14. Clinical Studies
14.1 Newly Diagnosed AML
Newly Diagnosed AML in Combination with Azacitidine
The efficacy of TIBSOVO was evaluated in a randomized (1:1), multicenter, double-blind, placebo-controlled clinical trial (Study AG120-C-009, NCT03173248) of 146 adult patients with newly-diagnosed AML with an IDH1 mutation who were 75 years or older, or had comorbidities that precluded the use of intensive induction chemotherapy based on at least one of the following criteria: baseline Eastern Cooperative Oncology Group (ECOG) performance status of 2, severe cardiac or pulmonary disease, hepatic impairment with bilirubin > 1.5 times the upper limit of normal, creatinine clearance < 45 mL/min, or other comorbidity.

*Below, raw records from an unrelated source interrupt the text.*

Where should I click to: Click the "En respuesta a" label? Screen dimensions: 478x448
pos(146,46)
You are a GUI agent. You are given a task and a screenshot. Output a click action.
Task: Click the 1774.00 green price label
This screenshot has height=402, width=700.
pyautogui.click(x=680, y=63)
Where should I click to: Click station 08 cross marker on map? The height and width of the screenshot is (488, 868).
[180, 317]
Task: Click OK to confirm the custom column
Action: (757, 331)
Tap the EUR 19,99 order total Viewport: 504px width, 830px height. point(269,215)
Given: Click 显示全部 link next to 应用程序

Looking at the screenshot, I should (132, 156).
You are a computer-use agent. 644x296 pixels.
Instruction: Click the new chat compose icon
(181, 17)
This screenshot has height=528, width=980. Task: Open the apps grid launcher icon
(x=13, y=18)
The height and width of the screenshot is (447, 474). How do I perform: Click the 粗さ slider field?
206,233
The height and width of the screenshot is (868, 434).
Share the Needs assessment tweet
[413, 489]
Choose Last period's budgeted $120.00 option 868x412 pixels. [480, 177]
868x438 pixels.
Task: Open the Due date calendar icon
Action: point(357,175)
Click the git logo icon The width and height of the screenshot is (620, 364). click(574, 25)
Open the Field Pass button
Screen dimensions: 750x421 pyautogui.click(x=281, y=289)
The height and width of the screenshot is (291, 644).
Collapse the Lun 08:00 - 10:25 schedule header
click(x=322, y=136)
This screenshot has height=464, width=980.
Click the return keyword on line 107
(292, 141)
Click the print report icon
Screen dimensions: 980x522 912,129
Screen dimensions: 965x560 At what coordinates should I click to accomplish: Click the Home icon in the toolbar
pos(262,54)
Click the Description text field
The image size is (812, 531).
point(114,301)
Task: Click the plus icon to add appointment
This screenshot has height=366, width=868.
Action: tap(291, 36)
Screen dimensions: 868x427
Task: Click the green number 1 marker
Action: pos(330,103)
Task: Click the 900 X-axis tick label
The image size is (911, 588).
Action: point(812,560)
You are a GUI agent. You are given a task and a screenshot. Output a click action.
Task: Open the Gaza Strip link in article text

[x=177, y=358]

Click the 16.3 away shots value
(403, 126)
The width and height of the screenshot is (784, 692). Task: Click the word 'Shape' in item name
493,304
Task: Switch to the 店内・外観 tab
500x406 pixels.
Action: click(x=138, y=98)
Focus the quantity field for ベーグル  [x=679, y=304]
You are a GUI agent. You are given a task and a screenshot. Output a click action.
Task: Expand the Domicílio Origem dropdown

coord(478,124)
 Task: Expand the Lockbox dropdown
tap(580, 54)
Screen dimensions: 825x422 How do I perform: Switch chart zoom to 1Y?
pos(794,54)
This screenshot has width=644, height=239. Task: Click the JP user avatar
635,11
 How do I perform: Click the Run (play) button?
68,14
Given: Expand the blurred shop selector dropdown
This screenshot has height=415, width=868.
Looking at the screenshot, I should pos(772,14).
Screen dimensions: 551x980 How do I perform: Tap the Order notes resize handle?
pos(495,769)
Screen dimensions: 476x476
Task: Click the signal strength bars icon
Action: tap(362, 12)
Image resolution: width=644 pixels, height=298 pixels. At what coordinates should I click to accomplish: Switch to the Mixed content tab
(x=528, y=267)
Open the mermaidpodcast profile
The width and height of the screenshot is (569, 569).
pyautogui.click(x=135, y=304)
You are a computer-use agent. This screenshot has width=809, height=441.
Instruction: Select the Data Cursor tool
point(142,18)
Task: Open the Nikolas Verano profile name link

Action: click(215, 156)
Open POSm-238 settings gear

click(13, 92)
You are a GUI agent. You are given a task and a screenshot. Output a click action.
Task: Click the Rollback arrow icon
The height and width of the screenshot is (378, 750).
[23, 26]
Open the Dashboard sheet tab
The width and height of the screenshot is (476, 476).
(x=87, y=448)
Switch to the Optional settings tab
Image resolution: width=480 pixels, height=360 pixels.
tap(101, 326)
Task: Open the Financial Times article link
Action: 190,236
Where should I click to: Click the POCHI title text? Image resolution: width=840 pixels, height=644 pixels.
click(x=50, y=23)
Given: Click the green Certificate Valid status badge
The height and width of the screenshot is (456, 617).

IDH1 mutations were confirmed centrally using the Abbott RealTime™ IDH1 Assay. Local diagnostic tests were permitted for screening and randomization provided a bone marrow or peripheral blood sample was sent for central confirmation. Gene mutation analysis to document IDH1 mutated disease from a bone marrow or peripheral blood sample was conducted for all patients. Patients were randomized to receive either TIBSOVO 500 mg or matched placebo orally once daily on Days 1-28 in combination with azacitidine 75 mg/m2/day either subcutaneously or intravenously on Days 1-7 or Days 1-5 and 8-9 of each 28-day cycle beginning on Cycle 1 Day 1. Patients were treated for a minimum of 6 cycles unless they experienced disease progression, unacceptable toxicity or undergoing hematopoietic stem cell transplantation. Baseline demographic and disease characteristics are shown in Table 11.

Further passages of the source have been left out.